++++ MATERIALS PROVIDED ++++
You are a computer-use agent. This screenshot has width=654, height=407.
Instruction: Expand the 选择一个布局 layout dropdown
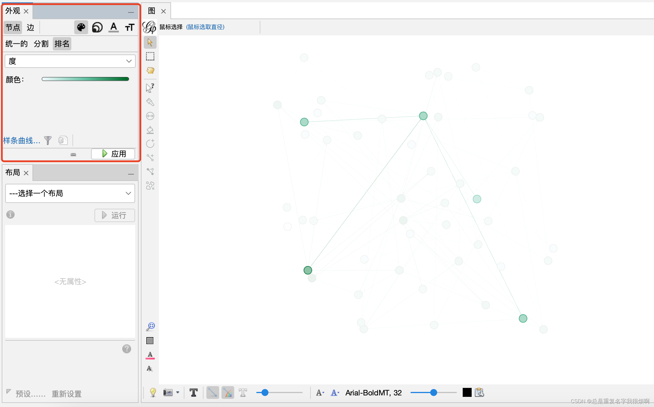click(70, 193)
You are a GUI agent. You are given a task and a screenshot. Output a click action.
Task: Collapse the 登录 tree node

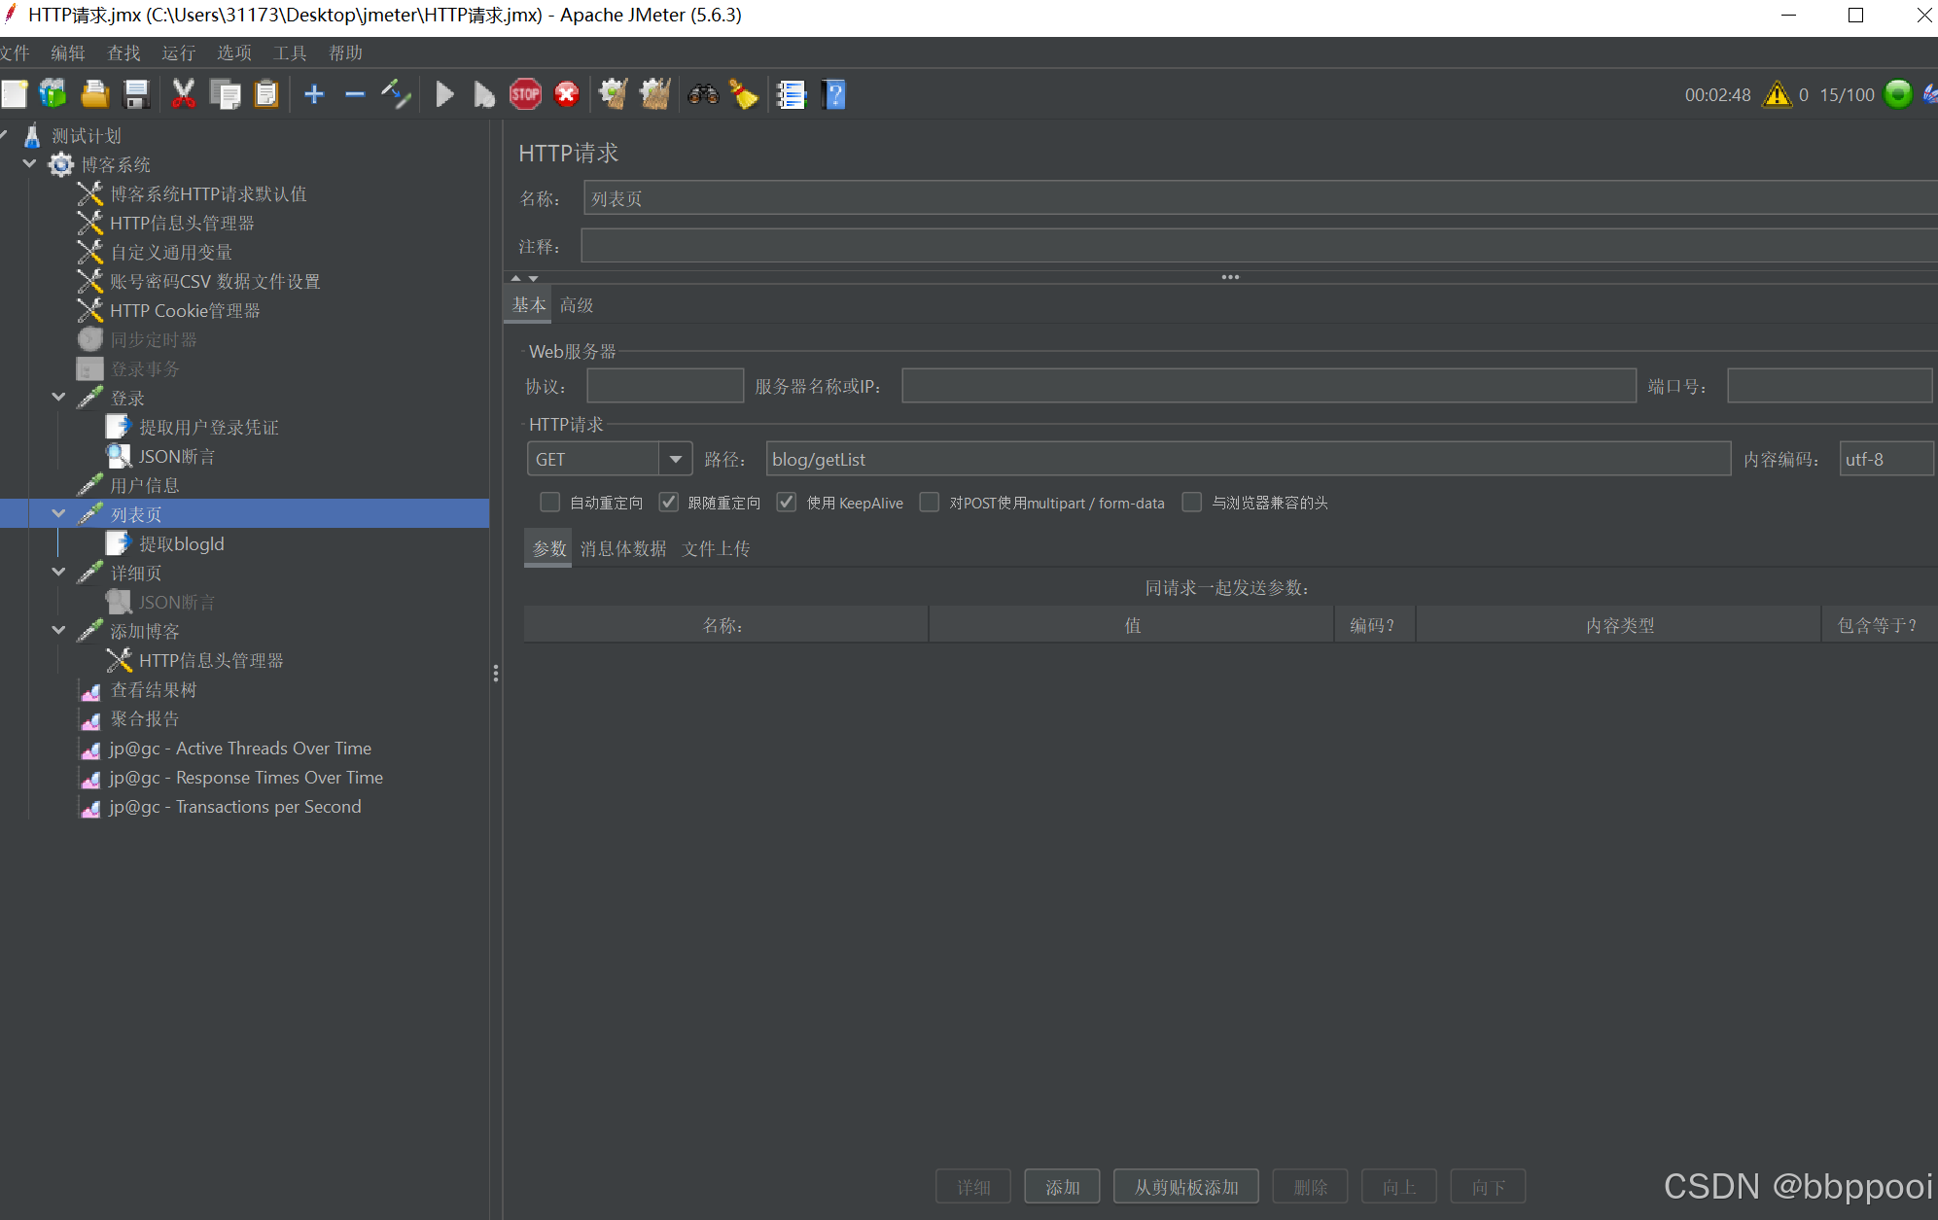tap(58, 398)
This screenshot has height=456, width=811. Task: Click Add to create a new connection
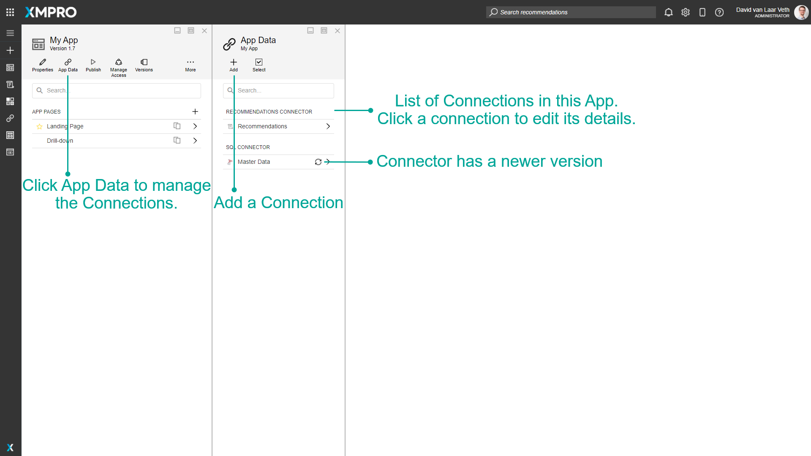(x=233, y=62)
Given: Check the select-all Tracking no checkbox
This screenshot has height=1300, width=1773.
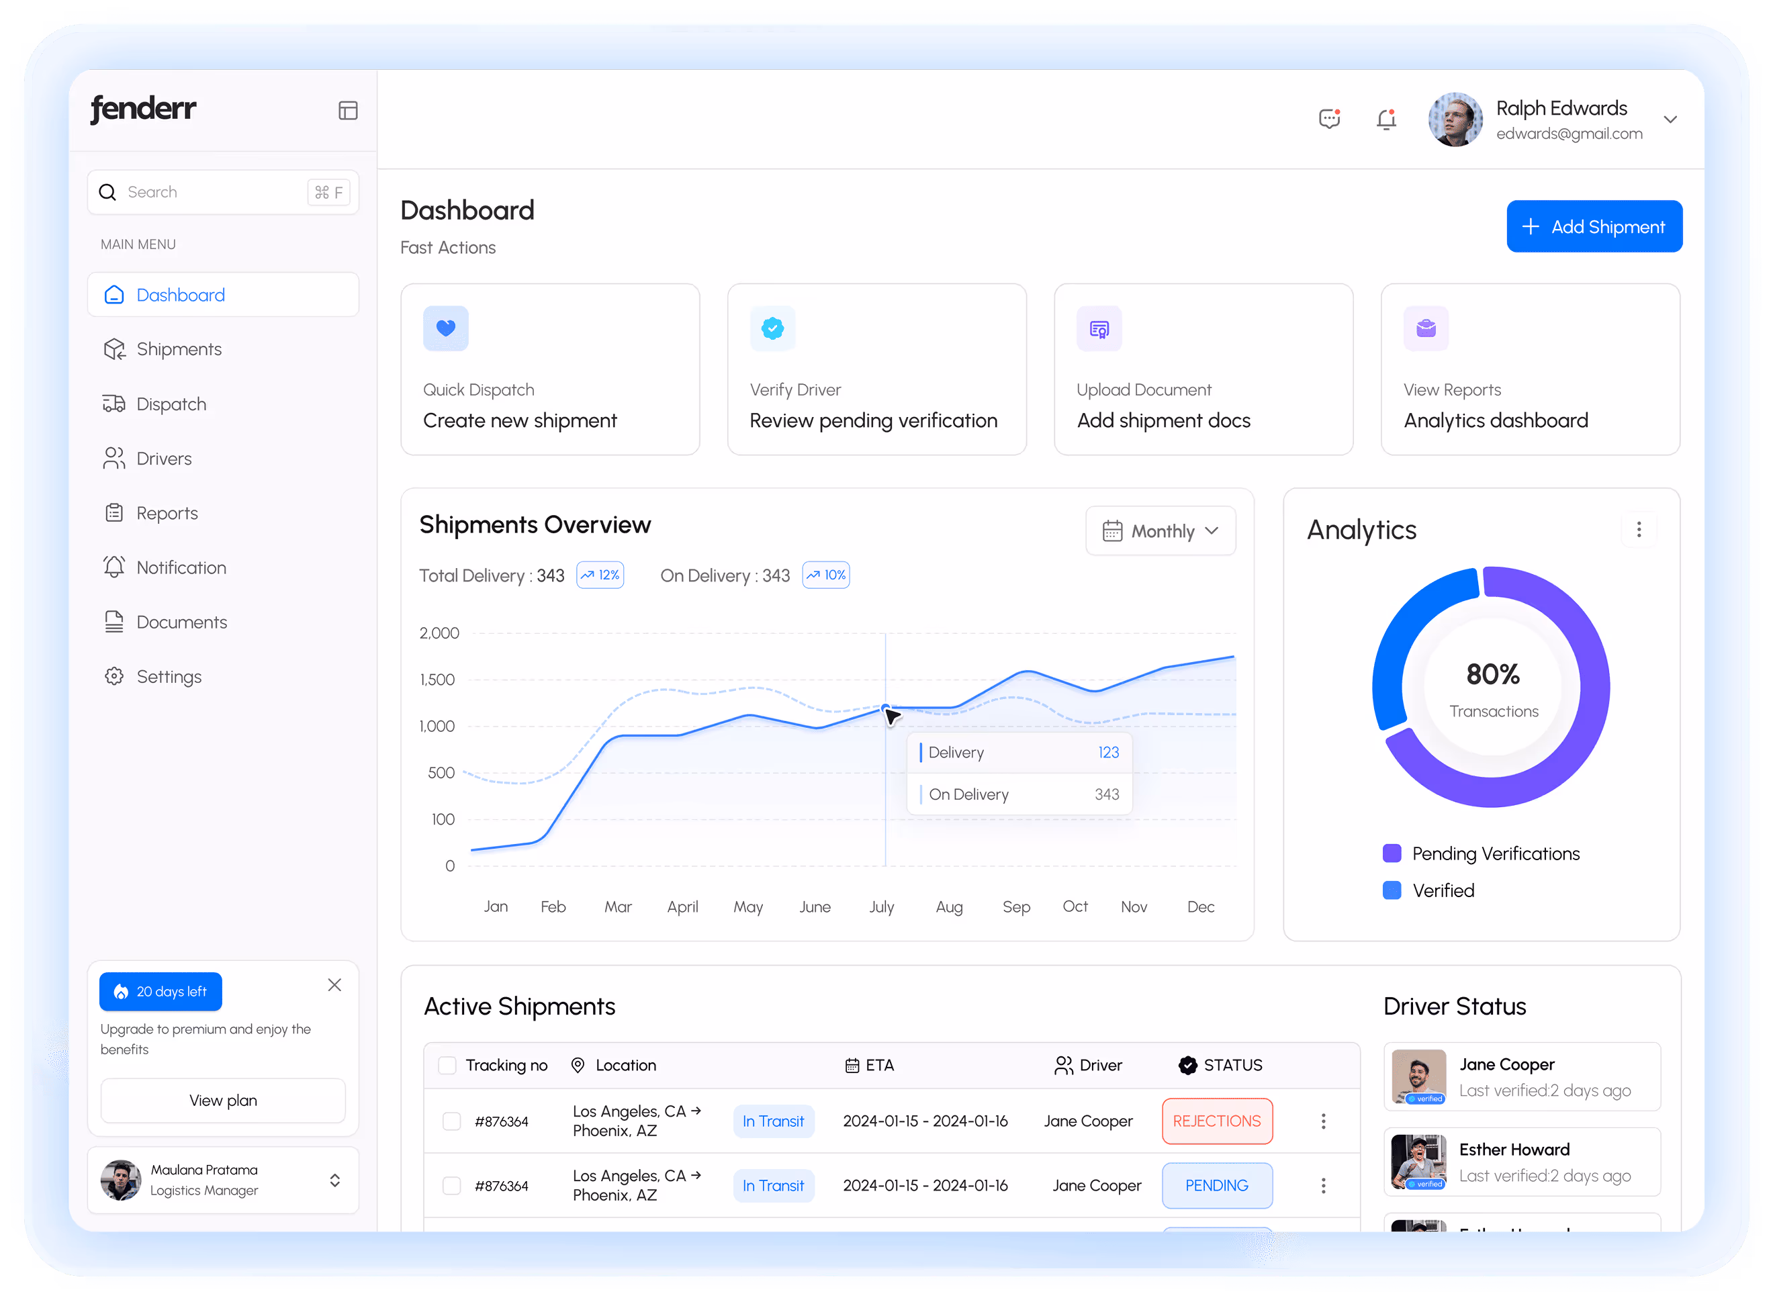Looking at the screenshot, I should (x=447, y=1065).
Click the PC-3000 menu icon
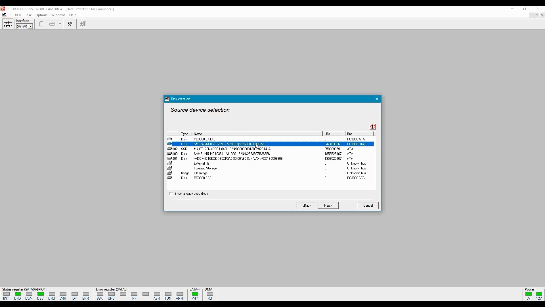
++++
PROMPT: Reproduce all the entries that precede this task, word for word, minus any pictures.

EXERCISE SOLUTION:
You are a computer-use agent. This screenshot has width=654, height=407.
Instruction: Expand the 选择一个布局 layout dropdown
click(70, 193)
You are a GUI agent. You are given a task and a screenshot. Output a click action.
Task: Collapse the 登录 tree node

tap(58, 398)
This screenshot has height=456, width=811. Task: Click Add to create a new connection
(x=233, y=62)
Given: Check the select-all Tracking no checkbox
This screenshot has height=1300, width=1773.
Looking at the screenshot, I should (x=447, y=1065).
Click the PC-3000 menu icon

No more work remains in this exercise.